Polymorphism at the C-reactive protein locus influences gene expression and predisposes to systemic lupus erythematosus

Abstract

Relative deficiency of pentraxin proteins is implicated in the pathogenesis of systemic lupus erythematosus. The C-reactive protein (CRP) response is defective in patients with acute flares of disease, and mice with targeted deletions of the serum amyloid P component gene (Sap) develop a lupus-like illness. In humans, the genes for CRP (CRP) and SAP (APCS) map to 1q23.2 within an interval linked with SLE. We have investigated the candidate genes CRP and APCS in two cohorts totalling 586 UK simplex SLE families. The inheritance of an intronic dinucleotide repeat and seven single nucleotide polymorphisms in the CRP and APCS genes was examined by application of family-based tests of association and linkage. Basal levels of CRP were influenced independently by two polymorphisms at the CRP locus, CRP 2 and CRP 4. Furthermore, the latter polymorphism was linked/associated with SLE and antinuclear autoantibody production. Thus, the polymorphism associated with reduced basal CRP was also associated with the development of SLE. These data support the hypothesis that defective disposal of potentially immunogenic material is a contributory factor in lupus pathogenesis.
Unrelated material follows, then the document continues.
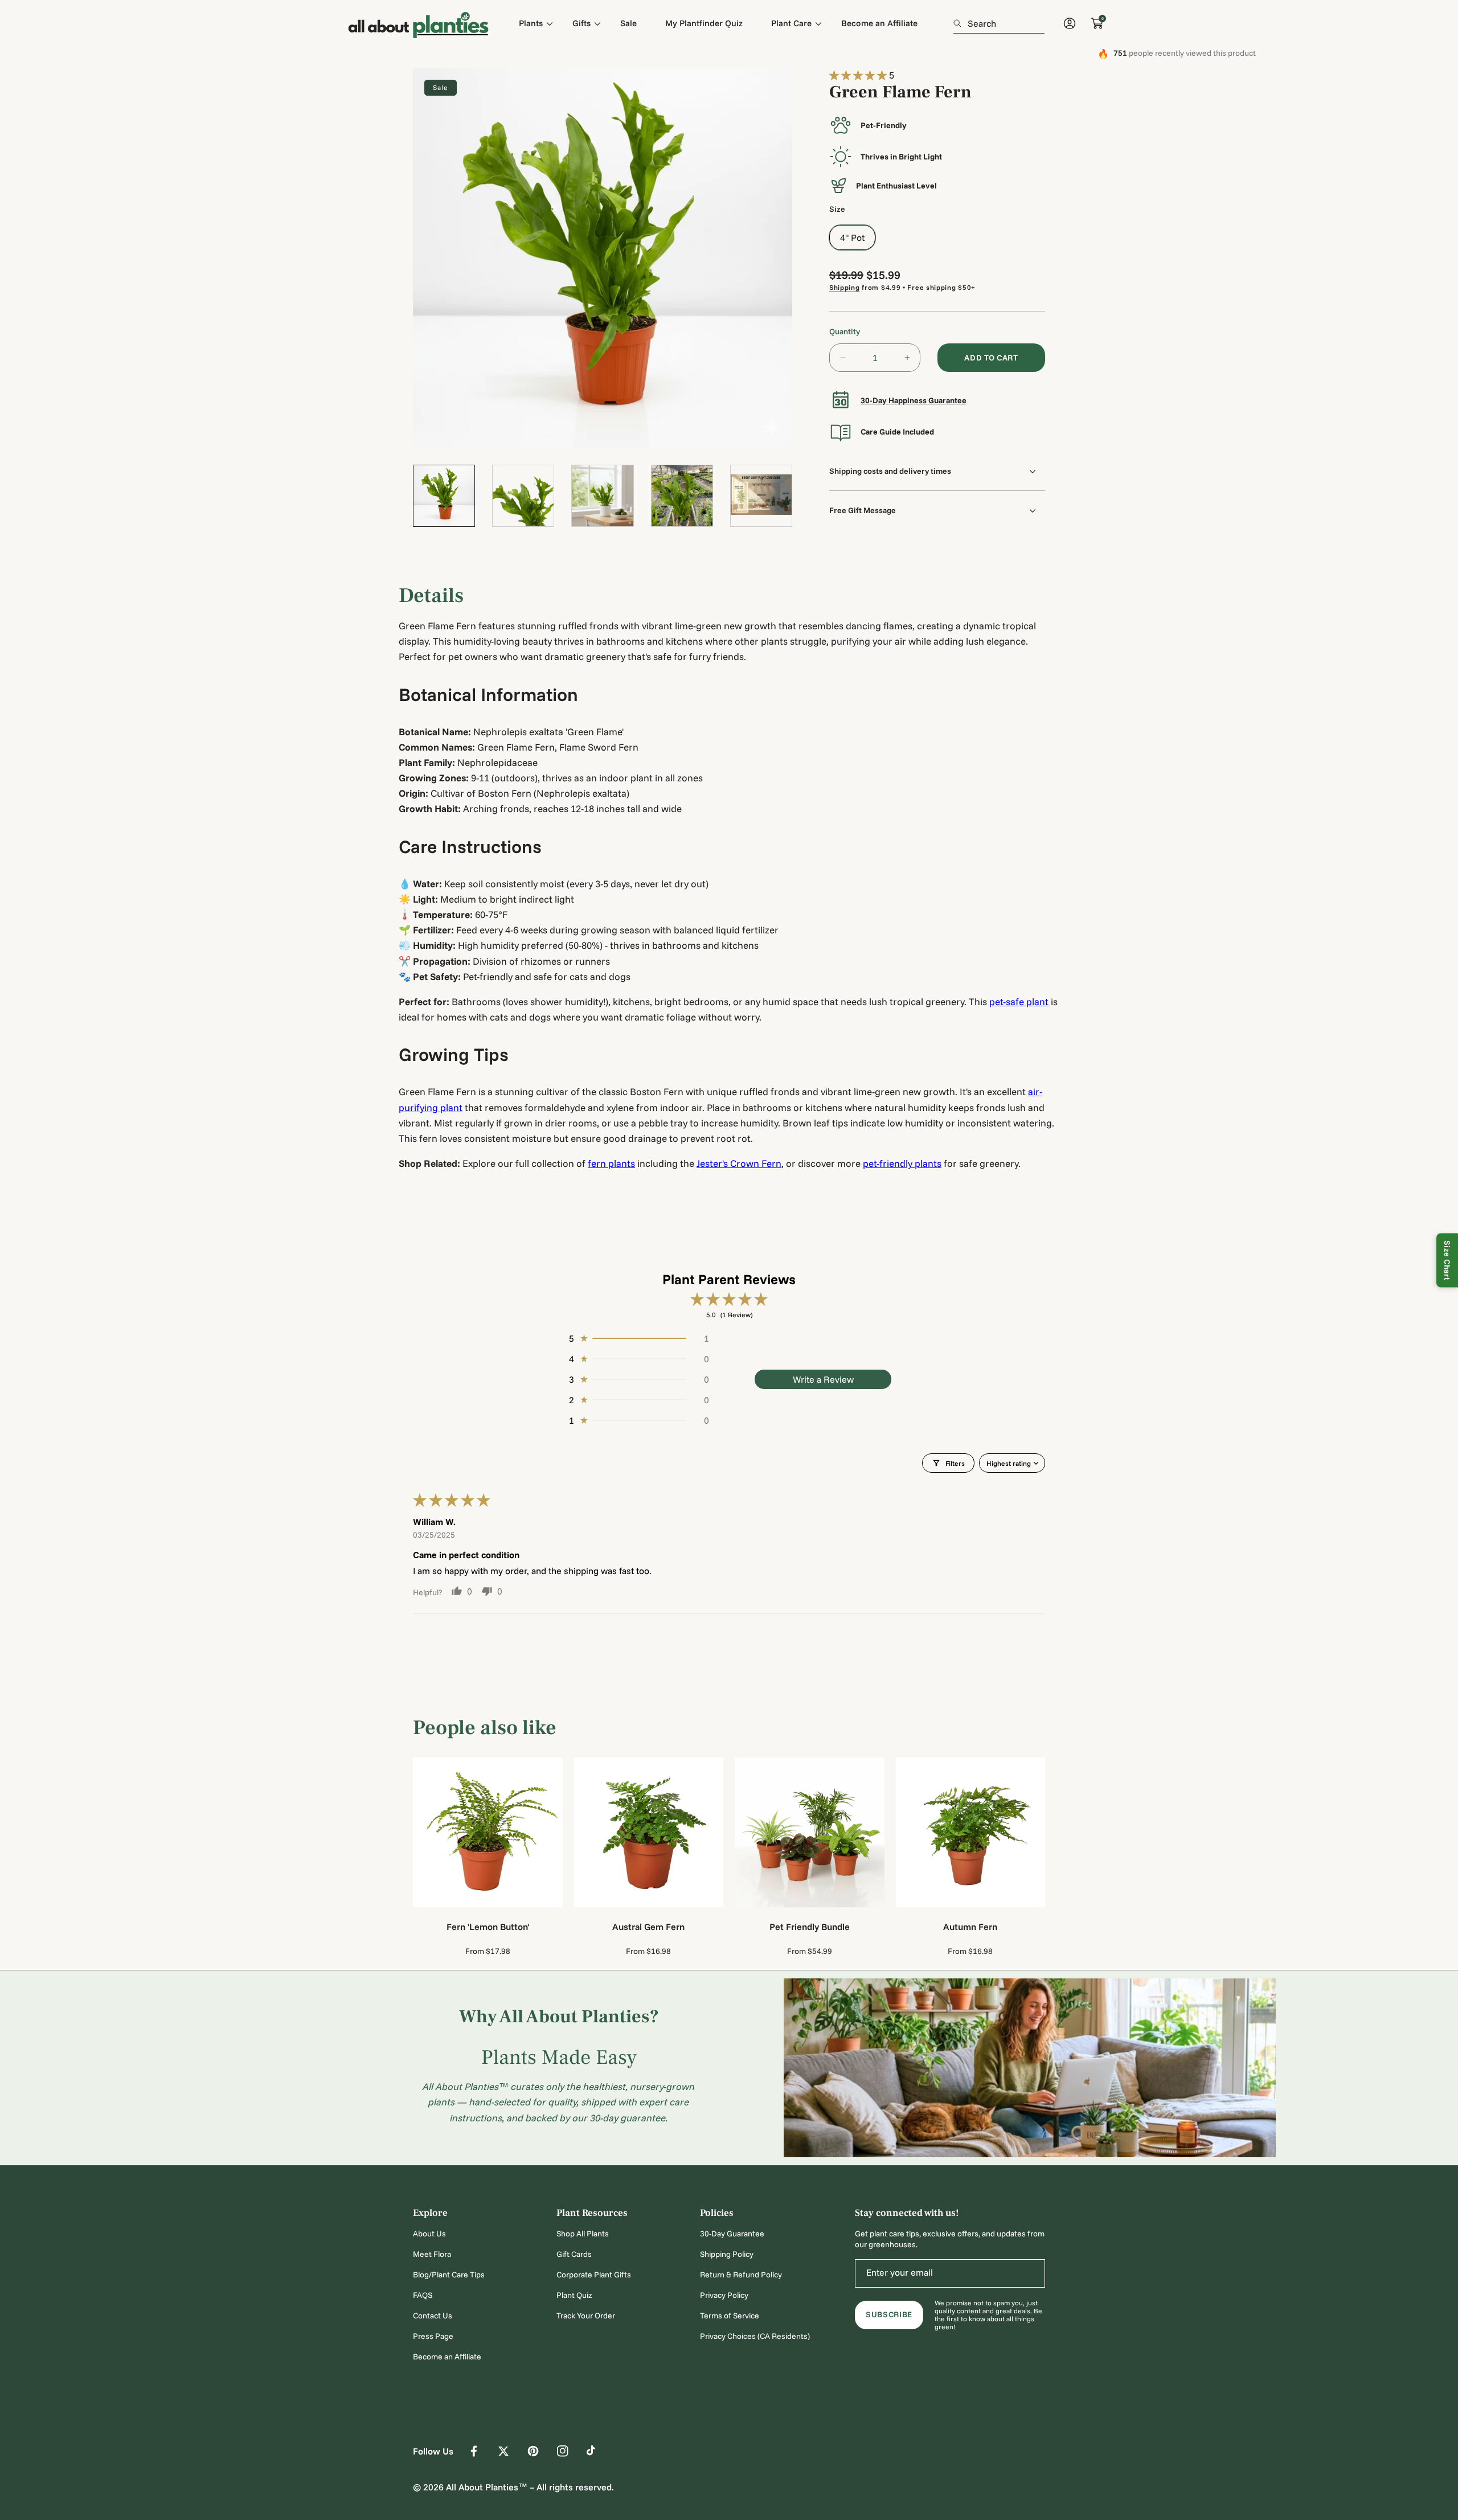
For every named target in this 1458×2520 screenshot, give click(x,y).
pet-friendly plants (902, 1163)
The identification of polymorphisms that determine basal CRP levels has implications in ischaemic heart disease, where CRP level is an important predictor of risk.

Figure 1

The structure and orientation of the pentraxin genes. The pentraxin genes, CRP and APCS are paralogues sharing approximately 60% nucleotide identity. They both consist of two exons separated by a single intron. The first exon encodes the leader peptide and first two amino acids of the mature peptide and the second exon encodes the remaining 202 (SAP) and 204 (CRP) amino acids. The orientation of these genes in centromeric (Cen) and telomeric (Tel) directions is marked by arrows. Exons are represented by boxes, and introns and intergenic regions by lines. Filled boxes denote translated regions; open boxes untranslated regions. The region boxed in grey represents a portion of the gene downstream from the limit of the 3′-UTR, but which contains a possible polyadenylation signal. Arrows mark the locations of SNPs within the CRP and APCS genes. The GT dinucleotide repeat located within the intron of CRP is represented by CRP (GT)_n.

Figure 2

LD across the pentraxin locus. The results of linkage disequilibrium mapping using GENEHUNTER 2 are presented in this matrix. The values for D′ between each SNP are presented in each box. Black boxes denote strong LD (D′ > 0.8), dark grey boxes intermediate LD (D′ 0.7–0.8), pale grey boxes denote weak LD (D′ 0.5–0.7) and white boxes very weak or negligible LD (0.2 > D′ < 0.5).

Figure 3

The association of CRP haplotype with basal serum CRP levels. The left-hand part of the figure shows the five common CRP haplotypes with corresponding allelic composition at the five markers across the CRP locus. To the right of this the mean serum basal CRP levels are shown for each haplotype. Significant differences (P < 0.001) are indicated by double asterisks.

Figure 4

(A) CRP 4 genotype influences CRP levels. This bar chart illustrates the effect on CRP 4 genotype on serum CRP levels in the combined analysis of Caucasian probands and siblings. Median CRP levels in the heterozygous and 2/2 homozygous groups were both significantly lower than in 1/1 homozygotes (P < 0.0001, double asterisk). (B) The interaction of CRP 2 and CRP 4 genotype on basal CRP. In this analysis Caucasian probands and siblings were divided by their CRP 2 and CRP 4 genotypes. The results are graphed on this bar chart. Individuals homozygous for the major (1) allele at box loci are represented by the white bar, individuals homozygous for 1 at CRP 2 but heterozygous at CRP 4 by a pale grey bar. The dark grey bar represents double heterozygotes and the black bar, those individuals homozygous for 2 at CRP 4, and heterozygous at CRP 2. There were too few double homozygotes for meaningful analysis.